STOCK DIGITAL INTERFACE
By now businesses will have found they are judged by how well their apps or digital interfaces perform. Make this a C-suite priority. Image Credit: Shutterstock

Over the past five years, as apps and digital services have become the front door for organizations in almost every industry, experience has become mission-critical at an enterprise-wide level, core to attracting and retaining customers, growing revenues and building brands.

As a result, experience has become a major strategic priority for C-level leaders within organizations.

In recent research conducted by Cisco, 75 per cent of senior global business leaders reported digital experience has become a significantly more critical issue for C-level executives in their organization over the last three years. Interestingly, the research shows application performance and its impact on the business is being reported to C-level executives in a number of different ways across organizations.

The most common channel for reporting is in digital experience meetings, and this is closely followed by remote reporting, through dashboards and digital displays. Remarkably, within half of organizations, the app’s performance is now being reported on and discussed at board of directors meetings.

Reporting on app performance

While technologists will undoubtedly be glad senior leaders are recognizing the importance of application performance, and also the value IT teams are bringing in delivering seamless digital experience, this shift is also placing additional pressure on them. In fact, almost all business leaders expect demand from C-level executives for visibility and reporting into digital experience to increase over the next two years.

We speak to CIOs from across pretty much every industry who recognize the need for IT to be more aligned with business strategy and objectives, and to create a common language between IT and business stakeholders. The problem is for many of them, however, that this is easier said than done.

This is primarily because monitoring and optimizing experience is becoming increasingly complex for IT teams. With rapid adoption of cloud native technologies, technologists are finding themselves bombarded by overwhelming volumes of application data from across an increasingly sprawling application landscape.

Most organizations are still deploying separate, siloed tools to monitor different environments and this means IT teams don’t have a clear line of sight for applications where components are running across cloud native and on-premises technologies. Without a single source of truth for app data, technologists are unable to cut through data noise and are constantly stuck firefighting.

Not only is this lack of visibility and insight making it incredibly difficult for IT teams to identify and resolve performance issues before they impact end user experience, it also makes it almost impossible for them to bring performance data together and convert it into meaningful and actionable insights when reporting on experience to senior leadership teams.
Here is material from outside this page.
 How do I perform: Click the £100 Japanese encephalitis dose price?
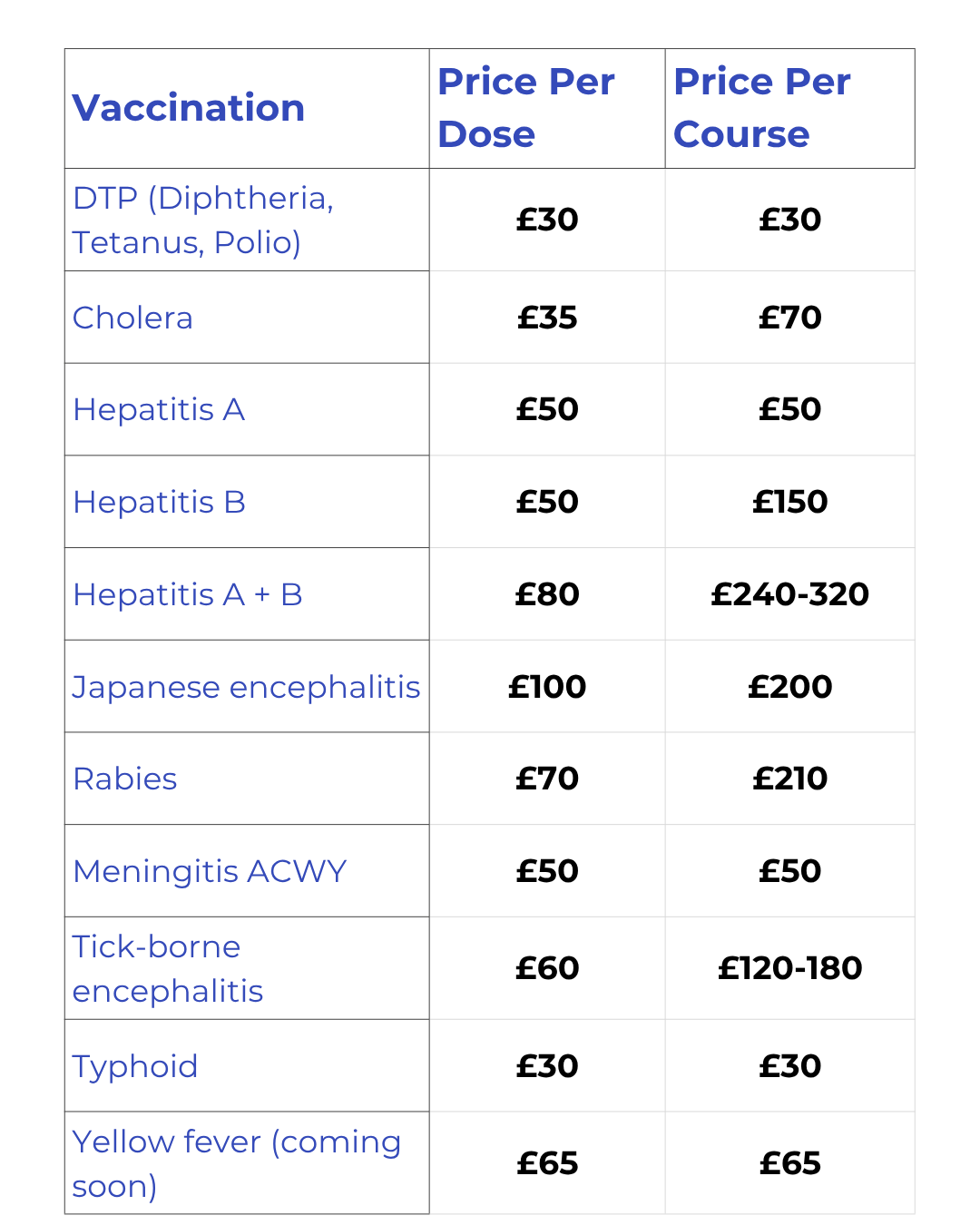(547, 687)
Many technologists don’t have business context to their application data and therefore can’t see how digital experience (whether good or bad) is affecting key business metrics — the very thing that C-level executives are demanding to know.

Observability is key to optimizing experience

In response to this challenge, IT teams need expanded visibility into cloud native environments to locate and highlight availability, performance and security issues across application entities (including business transactions, services, workload, pods and containers). Entity level correlation enables IT teams to quickly isolate issues and apply fixes, improving metrics such as ‘mean time to detect’ (MTTD) and ‘mean time to remediation’ (MTTR).

Alongside this, IT teams also need to add business context to their application data, to rapidly locate, assess and prioritize threats and address issues based on potential impact to end user experience and, ultimately, to business KPIs.

This is why implementing a full-stack observability solution is now crucial for organizations across all sectors. Observability provides unified visibility across both cloud native and on-premises environments, allowing IT teams to access real-time insights into IT availability and performance up and down the IT stack, from customer-facing applications right through to core infrastructure, across their hybrid environments.

Crucially, observability enables technologists to correlate IT performance data with real-time business metrics so they can quickly pinpoint and prioritize the issues which have the potential to do serious damage to experience. They’re able to measure and report on the impact app performance and digital experience is having on the business.

Something C-level executives will increasingly demand throughout 2024 and beyond.